Personal information
- Full name: Mark Anthony Beesley
- Date of birth: 5 December 1980 (age 45)
- Place of birth: Burscough, England
- Height: 5 ft 10 in (1.78 m)
- Position: Striker

Team information
- Current team: F.C. United of Manchester (manager)

Youth career
- 1997–1999: Preston North End

Senior career*
- Years: Team / Apps / (Gls)
- 1999–2000: Preston North End / 1 / (0)
- 2000–2003: Chester City / 97 / (34)
- 2003: → Southport (loan) / 5 / (1)
- 2003–2004: Hereford United / 12 / (2)
- 2004–2008: Forest Green Rovers / 102 / (25)
- 2006: → Lancaster City (loan) / 5 / (4)
- 2008–2010: Cambridge United / 62 / (13)
- 2009: → Chester City (loan) / 0 / (0)
- 2010: → AFC Telford United (loan) / 6 / (1)
- 2010–2011: Fleetwood Town / 5 / (0)
- 2010: → York City (loan) / 3 / (0)
- 2010–2011: → Altrincham (loan) / 3 / (0)
- 2011: Altrincham / 15 / (2)
- 2011–2012: Burscough
- 2012: Hednesford Town
- 2012–2013: Nantwich Town
- 2012–2013: → Warrington Town (loan)
- 2013: Skelmersdale United
- 2013: Burscough Richmond

Managerial career
- 2021–2024: Warrington Town
- 2024–: F.C. United of Manchester

= Mark Beesley =

English footballer

Mark Anthony Beesley (born 5 December 1980) is an English former footballer who played as a striker. He is the manager of F.C. United of Manchester.

==Career==
Born in Burscough, Lancashire, Beesley began his career at the youth system of Preston North End before signing a professional contract on 26 June 1999. He subsequently spent three and a half seasons at Chester City. Beesley scored 16 times in the 2001–02 season to help Chester avoid relegation from the Football Conference, but by the start of the 2003–04 he was out of favour with manager Mark Wright. After a spell out on loan at Southport, Beesley was allowed to join Chester's title rivals Hereford United in December 2003.

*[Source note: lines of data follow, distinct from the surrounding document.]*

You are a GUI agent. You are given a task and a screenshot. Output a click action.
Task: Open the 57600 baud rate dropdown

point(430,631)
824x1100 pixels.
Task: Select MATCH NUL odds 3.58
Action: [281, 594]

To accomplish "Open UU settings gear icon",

Beesley made 15 appearances for the club, scoring in Hereford's record-equalling 9–0 win over Dagenham & Redbridge, and against his former club in the 2–1 win over Chester. However, by this point Chester had sealed the Football Conference title at Hereford's expense and Beesley was to lose out in the play-offs to Aldershot Town.

He joined Forest Green Rovers on 8 June 2004 where he was initially unlucky with injuries, missing nearly an entire season with a knee injury. In August 2006 he returned to the north-west for a loan spell with Lancaster City, before returning to Forest Green, where he struck up a strong partnership with the prolific Stuart Fleetwood.

He signed for Cambridge United in January 2008 for a five-figure fee but never really enjoyed the form he had in his later stages at Forest Green. He was loaned to Chester City and AFC Telford United before being released by Cambridge manager Martin Ling at the end of the 2009–10 season.

He signed for newly promoted Conference Premier side Fleetwood Town on 29 July 2010. He joined fellow Conference Premier team York City on a one-month loan on 5 October and he made his debut later that day in a 1–0 defeat to Kettering Town. Beesley returned to Fleetwood early on 1 November after York manager Gary Mills decided to cut his loan short. He then joined Altrincham on loan until 3 January 2011 on 26 November and he made his debut a day later in a 4–0 defeat at Cambridge. After his loan spell expired, he signed permanently for Altrincham but was released at the end of the season.

In July 2011, Beesley signed for Northern Premier League Premier Division side Burscough, in his home town. He moved to promotion challenging Hednesford Town on 6 January 2012. He ended the 2011–12 season with Hednesford but left the club at the end of the season.

In June 2012, Beesley signed for Northern Premier League Premier Division outfit Nantwich Town. He left Nantwich on loan in October 2012 however and joined Warrington Town of the Northern Premier League Division One North and made his club debut on 30 October in a match against Ramsbottom United. In his next match, he scored his first goal for the club, as they beat Harrogate Railway Athletic 4–0 at home.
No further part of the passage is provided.